Could be a power problem, check the rating of your PSU. If its below 300 watts it could be the problem. I had a 250 watts PSU and got this error when I tried to connect too many things. Just a thought but worth a look.


----------



## tedless (Sep 12, 2006)

I've been pullin' my hair out with this and still have no solution. It still does it with the second monitor removed from the system. Setting it to only calculate manually does not fix it. I doubt it would be a power supply issue, I'm pretty sure this machine has a 400W in it, and if it was lack of power it'd show in random restarts/freezes. Thank you for the replies though. Any other thoughts?


----------



## OBP (Mar 8, 2005)

tedless, this is an extract from a web Article by WinMag.
Quote

There are many, many utilities, both free and low-cost, that purport to fix memory leaks caused by other applications. I've been trying a pile of them for the last couple weeks, and in Part Two of this column I'll tell you how these optimizers work, what they actually do, and whether they're worthwhile or not.

Meanwhile, you can begin tracking your own System Memory use to see if you're experiencing resource leaks. You can use the Microsoft procedure, above; or, if you want to get really serious about tracking System Resources, there's an even better way:

It's a very simple utility called Resource Meter. It may already be installed on your system in Start/Programs/Accessories/System Tools. (If it's not there, you easily can install it by clicking to Start/Settings/Control Panel and then clicking on the Add/Remove Programs applet. Within the applet, choose Windows Setup; scroll to System Tools and then click on Details. Select System Resource Meter and click on OK. Depending on how your system is set up, you may need to insert your Windows CD; if so, you'll be prompted at the right time.)

When you run the Resource Meter, you'll see three bar charts: System Resources, User Resources and GDI Resources. In this case "System Resources" is really shorthand for either the User or GDI resources, whichever is lower: The overall "System Resource" bar simply shows you whichever resource pool (User or GDI) is lowest at any given moment.

If you minimize the Resource Meter, it installs itself in your System Tray, by the clock: It becomes a tiny bar graph that shows you available System Resources (again, this is simply the lower or either User or GDI resources) in near real-time. If you want more detail, you can hover your mouse over the tiny bar-chart icon, or click on the icon to open the full-sized chart display.

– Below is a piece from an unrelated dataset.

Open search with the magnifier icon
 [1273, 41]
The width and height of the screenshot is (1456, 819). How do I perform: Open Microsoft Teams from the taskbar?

I created a shortcut to the Resource Meter (C:\WINDOWS\ Rsrcmtr.exe ) and dragged the shortcut to my Startup folder: C:\WINDOWS\Start Menu\Programs\StartUp . This way, the Resource Meter runs every time Windows starts.


----------



## kalisun (Aug 6, 2003)

It really does sound like a memory leak issue..

Just wondering if this was occuring before the dual monitor setups?


----------



## WhitPhil (Oct 4, 2000)

It is key to know whether this was happening before, whether it happens with a single monitor, and (if possible) does it happen on another PC?

In one case that I found it was due to "an incorect reference to a 
dynamic name range".

In another, ""Not enough resources to display completely" is usually curable by 
changing worksheet zoom factors to 100%."

And, I don't "think" this message is in relation to the traditional memory resources, but rather Excel internal resources.


----------



## tedless (Sep 12, 2006)

Alright, so the problem didn't appear immediately after the monitors were installed and doesn't go away after 1 is removed, so I doubt it's related to that. Also, I can uninstall, delete the Office folders in the various profiles/program files, liberal restarts and reinstall and it still persists. I can try logging into administrator instead of the user account and it occurs there. It's also started occuring on a Dell D600 laptop. Is it possibly a macro that got installed or addon, and if so, is there a way to look and see what macros/addons are installed/loaded (I looked but didn't see much in the way of that.) I agree I think it's Excel specific resources and not just generic memory, the system resources monitor shows nothing terribly exciting. Processor hovering at 1-3% and the PF usage at 315/1500MB. I can always reformat/reinstall OS but would much prefer it didn't come to that. I have one friend who's seen this problem but it just sorta went away after a while for him. Anyway, thanks for the replies, any idea how to check/fix for the "incorrect reference to a dynamic name" thing?


----------



## WhitPhil (Oct 4, 2000)

These are the startup switches for Excel.

I would suggest trying

1. /s or /safemode to see if startup files are involved
and
2. /regserver to force it to re-register itself


----------